If you want the deeper operating argument behind that separation, read Prompt Engineering vs Context Engineering: What Actually Improves AI Output? and AI Memory Layer for Workflow Automation: What It Is and Why It Matters.
Do non-developers need all this?
No.
They just need the useful version of it.
This is where a lot of non-technical people bounce off these tools. They assume the repo structure is secretly for engineers and they are just borrowing it.
That is wrong.
If your work involves client systems, documents, workflows, research, reporting, CRM logic, or content operations, the structure helps you too.
You do not need to code to benefit from:
- scoped project context
- reusable instructions
- durable output artifacts
- cleaner handoffs between sessions
You just need the setup tied to real work instead of terminal cosplay.

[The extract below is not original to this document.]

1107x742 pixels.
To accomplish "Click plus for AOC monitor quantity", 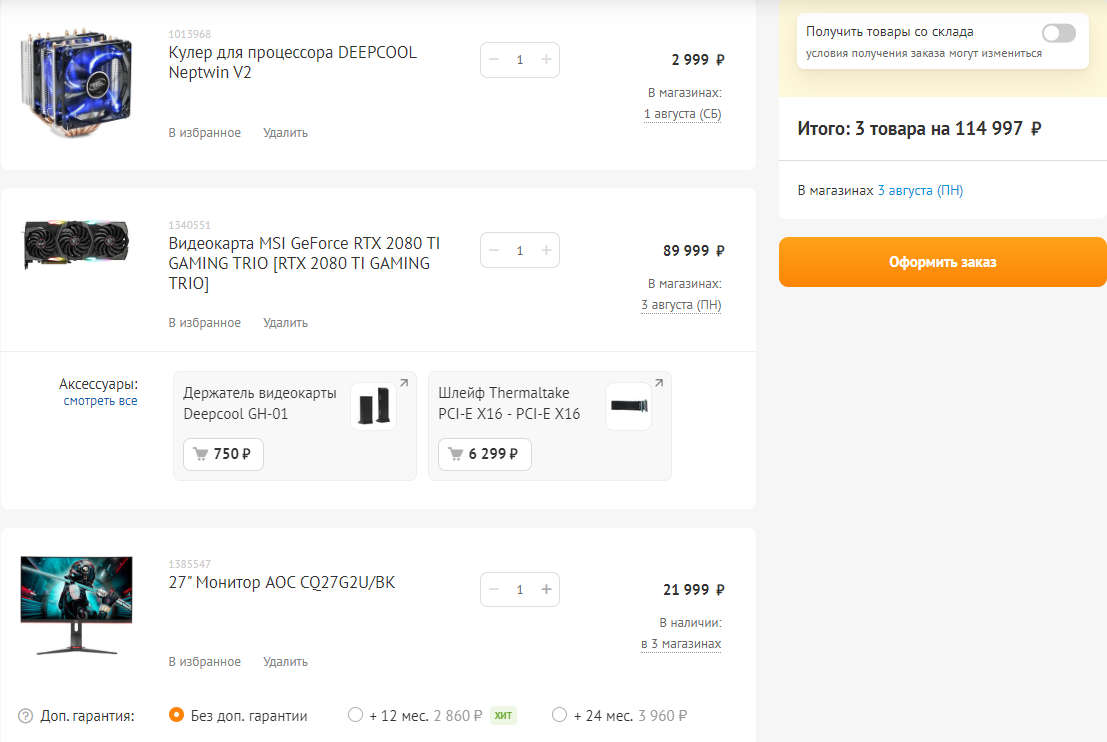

That same pattern shows up in public Claude Code setup writing from AI Maker and in Hannah Stulberg’s framing for non-developers: people get leverage when the working environment is structured around the job, not when the tool is treated like magic.
Signs you are overbuilding too early
- you have more structure than outputs
- you built commands or agents you never use
- your context files are getting longer but the work is not getting cleaner
- nobody knows what belongs where
- the system looks sophisticated but still cannot complete one useful workflow end to end
That last one is the kill shot.
If the system cannot do one real job cleanly, more layers will not save it.
Bottom line setup sequence
If you want the shortest path from blank repo to useful system, it goes like this.
- Pick one real workflow.
- Write the minimum context that workflow needs.
- Create one project area for it.
- Create one reusable instruction file.
- Produce one durable output artifact.
- Run the workflow a few times.
- Only then add another layer if repeated pain justifies it.
That is enough.
Practitioner view
"Most people do not need a more powerful model. They need a repo that knows what job it is there to do."
Sebastian Silva, Founder, HigherOps
Key takeaways
- The blank-folder problem, not the tool, is what stalls most operators starting a Claude Code project. Build structure only for work you are actually doing.
- Four layers are enough to start: context, project, instructions, and artifacts. Everything else is premature until a real workflow is running end to end.
- A repo's job is not to look impressive. It is to carry the context and artifacts that should survive the session.
- If structure is growing faster than outputs, you are overbuilding. Pull the layers back and ship a workflow instead.
- Skills, commands, and agents come after the underlying workflow works manually and the repetition is real, not before.
Frequently asked questions
What files should I create first in a new AI workspace?
Start with a README, one context file, one instruction file, one project folder, and one output artifact tied to a real workflow.
Do I need to know how to code to use Claude Code well?
No.
But you do need enough structure that the tool is working against real context instead of a blank slate every session.
What belongs in instructions versus normal project docs?
If it applies repeatedly across tasks, it probably belongs in instructions. If it is specific to one stream of work right now, it probably belongs in the project docs.
When should I add skills, commands, or agents?
After the underlying workflow works manually and the repetition is real.
Not before.
How do I know if I am overbuilding the system?
If the structure is growing faster than the outputs, you are probably overbuilding.